:: EXERCISE BRIEF ::
An exact transcription of all the entries below is required.

Stored items:
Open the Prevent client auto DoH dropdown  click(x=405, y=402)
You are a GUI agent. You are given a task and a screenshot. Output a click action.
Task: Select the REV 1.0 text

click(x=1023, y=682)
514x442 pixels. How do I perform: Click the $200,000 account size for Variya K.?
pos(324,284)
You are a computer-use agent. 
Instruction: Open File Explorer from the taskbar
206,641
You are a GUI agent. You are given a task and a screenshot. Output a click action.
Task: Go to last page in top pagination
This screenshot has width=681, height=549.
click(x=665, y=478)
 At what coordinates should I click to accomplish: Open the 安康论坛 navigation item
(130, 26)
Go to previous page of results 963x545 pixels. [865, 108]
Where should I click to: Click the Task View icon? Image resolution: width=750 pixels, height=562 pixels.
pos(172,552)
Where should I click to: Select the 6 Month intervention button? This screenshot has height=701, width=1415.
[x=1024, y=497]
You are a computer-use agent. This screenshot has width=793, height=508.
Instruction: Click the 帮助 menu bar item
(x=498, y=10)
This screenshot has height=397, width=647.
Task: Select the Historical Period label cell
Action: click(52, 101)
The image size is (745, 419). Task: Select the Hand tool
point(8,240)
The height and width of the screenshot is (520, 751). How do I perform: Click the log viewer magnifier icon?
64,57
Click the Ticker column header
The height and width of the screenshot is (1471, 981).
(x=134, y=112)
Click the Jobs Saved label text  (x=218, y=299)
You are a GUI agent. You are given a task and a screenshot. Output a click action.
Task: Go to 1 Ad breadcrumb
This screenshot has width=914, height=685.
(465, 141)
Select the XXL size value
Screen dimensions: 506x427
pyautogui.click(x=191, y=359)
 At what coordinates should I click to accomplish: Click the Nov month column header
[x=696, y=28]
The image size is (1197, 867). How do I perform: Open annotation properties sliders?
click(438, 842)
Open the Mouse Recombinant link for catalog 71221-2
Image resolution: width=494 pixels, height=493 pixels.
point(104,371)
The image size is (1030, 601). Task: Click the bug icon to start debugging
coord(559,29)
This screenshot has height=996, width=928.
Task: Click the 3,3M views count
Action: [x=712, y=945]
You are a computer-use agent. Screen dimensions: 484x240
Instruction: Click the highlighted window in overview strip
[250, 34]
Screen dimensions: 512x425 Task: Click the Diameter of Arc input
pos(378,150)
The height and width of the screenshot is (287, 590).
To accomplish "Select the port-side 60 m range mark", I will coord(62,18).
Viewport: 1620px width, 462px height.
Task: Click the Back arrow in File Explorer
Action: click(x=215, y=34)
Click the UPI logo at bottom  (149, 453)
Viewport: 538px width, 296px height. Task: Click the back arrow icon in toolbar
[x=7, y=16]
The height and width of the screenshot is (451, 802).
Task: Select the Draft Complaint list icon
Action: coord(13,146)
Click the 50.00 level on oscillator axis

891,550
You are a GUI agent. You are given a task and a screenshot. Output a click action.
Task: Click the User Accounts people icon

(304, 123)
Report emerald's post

:: ANSWER BELOW ::
Open the Prevent client auto DoH dropdown  click(x=405, y=402)
You are a GUI agent. You are given a task and a screenshot. Output a click action.
Task: Select the REV 1.0 text

click(x=1023, y=682)
514x442 pixels. How do I perform: Click the $200,000 account size for Variya K.?
pos(324,284)
You are a computer-use agent. 
Instruction: Open File Explorer from the taskbar
206,641
You are a GUI agent. You are given a task and a screenshot. Output a click action.
Task: Go to last page in top pagination
This screenshot has width=681, height=549.
click(x=665, y=478)
 At what coordinates should I click to accomplish: Open the 安康论坛 navigation item
(130, 26)
Go to previous page of results 963x545 pixels. [865, 108]
Where should I click to: Click the Task View icon? Image resolution: width=750 pixels, height=562 pixels.
pos(172,552)
Where should I click to: Select the 6 Month intervention button? This screenshot has height=701, width=1415.
[x=1024, y=497]
You are a computer-use agent. This screenshot has width=793, height=508.
Instruction: Click the 帮助 menu bar item
(x=498, y=10)
This screenshot has height=397, width=647.
Task: Select the Historical Period label cell
Action: click(52, 101)
The image size is (745, 419). Task: Select the Hand tool
point(8,240)
The height and width of the screenshot is (520, 751). How do I perform: Click the log viewer magnifier icon?
64,57
Click the Ticker column header
The height and width of the screenshot is (1471, 981).
(x=134, y=112)
Click the Jobs Saved label text  (x=218, y=299)
You are a GUI agent. You are given a task and a screenshot. Output a click action.
Task: Go to 1 Ad breadcrumb
This screenshot has width=914, height=685.
(465, 141)
Select the XXL size value
Screen dimensions: 506x427
pyautogui.click(x=191, y=359)
 At what coordinates should I click to accomplish: Click the Nov month column header
[x=696, y=28]
The image size is (1197, 867). How do I perform: Open annotation properties sliders?
click(438, 842)
Open the Mouse Recombinant link for catalog 71221-2
Image resolution: width=494 pixels, height=493 pixels.
point(104,371)
The image size is (1030, 601). Task: Click the bug icon to start debugging
coord(559,29)
This screenshot has height=996, width=928.
Task: Click the 3,3M views count
Action: [x=712, y=945]
You are a computer-use agent. Screen dimensions: 484x240
Instruction: Click the highlighted window in overview strip
[250, 34]
Screen dimensions: 512x425 Task: Click the Diameter of Arc input
pos(378,150)
The height and width of the screenshot is (287, 590).
To accomplish "Select the port-side 60 m range mark", I will coord(62,18).
Viewport: 1620px width, 462px height.
Task: Click the Back arrow in File Explorer
Action: click(x=215, y=34)
Click the UPI logo at bottom  (149, 453)
Viewport: 538px width, 296px height. Task: Click the back arrow icon in toolbar
[x=7, y=16]
The height and width of the screenshot is (451, 802).
Task: Select the Draft Complaint list icon
Action: coord(13,146)
Click the 50.00 level on oscillator axis

891,550
You are a GUI agent. You are given a task and a screenshot. Output a click action.
Task: Click the User Accounts people icon

(304, 123)
Report emerald's post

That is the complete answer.